LONDON -- The death toll in Darfur has been underestimated and is likely to be around 300,000, British lawmakers said yesterday, calling the international response to the human tragedy ''scandalously ineffective."

But an official in Prime Minister Tony Blair's government said the death toll remains unknown and Britain and other nations are doing all they can to support the African Union, which has 3,000 soldiers and cease-fire monitors in Sudan's western region.

''The honest truth" is that nobody knows the real death toll, Hilary Benn, the government's international development secretary, said on Channel 4 television.

Conflict has engulfed Darfur since February 2003, when two non-Arab rebel groups took up arms against the Arab-dominated government to win more political and economic rights for the region's African tribes.

Sudan's Arab government is accused of responding by backing militiamen known as the Janjaweed who have carried out rapes and killings against Sudanese of African origin. The government denies backing the Janjaweed.

Earlier this month, the United Nations estimated that since October 2003, about 180,000 people had died as a result of the upheaval, with about 2 million people displaced.

UN officials said that while the March estimate included some deaths due to violence, most were because of disease and starvation.

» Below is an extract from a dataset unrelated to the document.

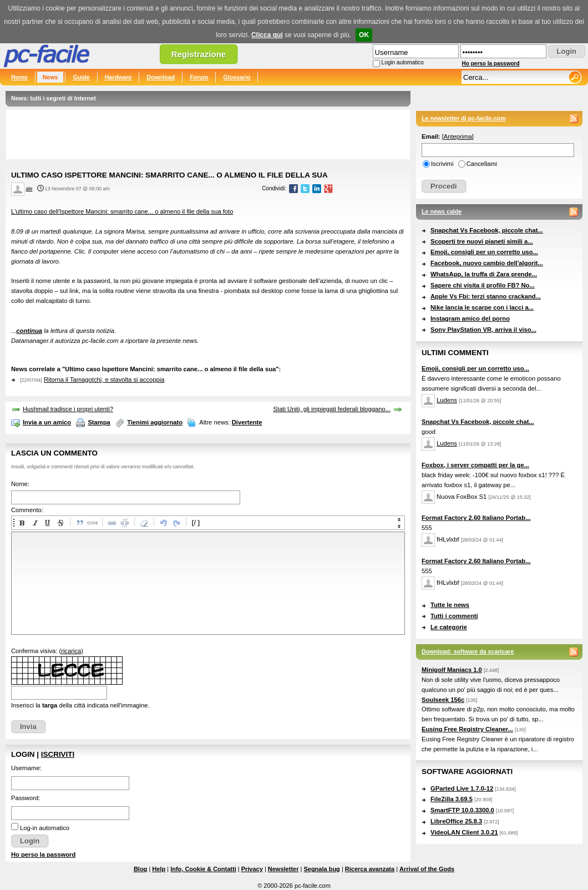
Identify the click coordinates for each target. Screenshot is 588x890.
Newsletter (283, 869)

A report by the International Development Committee of Britain's House of Commons said a World Health Organization estimate that 70,000 people had died from indirect effects of disease and hunger in the Darfur region was ''a gross underestimate."

The report, finished before the United Nations released its revised estimate, said the total number of dead is likely to be ''somewhere around 300,000."

The document, published yesterday, accused the international community of a ''scandalously ineffective response" to the situation in Darfur and said governments across the world were guilty of failing to deal with the crisis.

The report said early warnings about the emerging crisis were ignored, humanitarian agencies were slow to respond, and the UN suffered from an ''avoidable leadership vacuum" in Sudan at a critical time.

It also criticized the UN Security Council as ''divided, weak, and ineffective," saying it had been driven by member states' interests in oil and exporting arms.

''One of the tragedies about Darfur is that for the whole of the early part of this disaster the international community seemed to turn its eyes away," committee chairman Tony Baldry told British Broadcasting Corp. radio.

The report recommended referring the crisis to the International Criminal Court and introducing targeted sanctions and an extension of the arms embargo to cover the Sudanese government.

On Tuesday, the Security Council voted to strengthen its arms embargo on Darfur to include the government and ordered an asset freeze and travel ban on those who defy peace efforts in the area racked by conflict.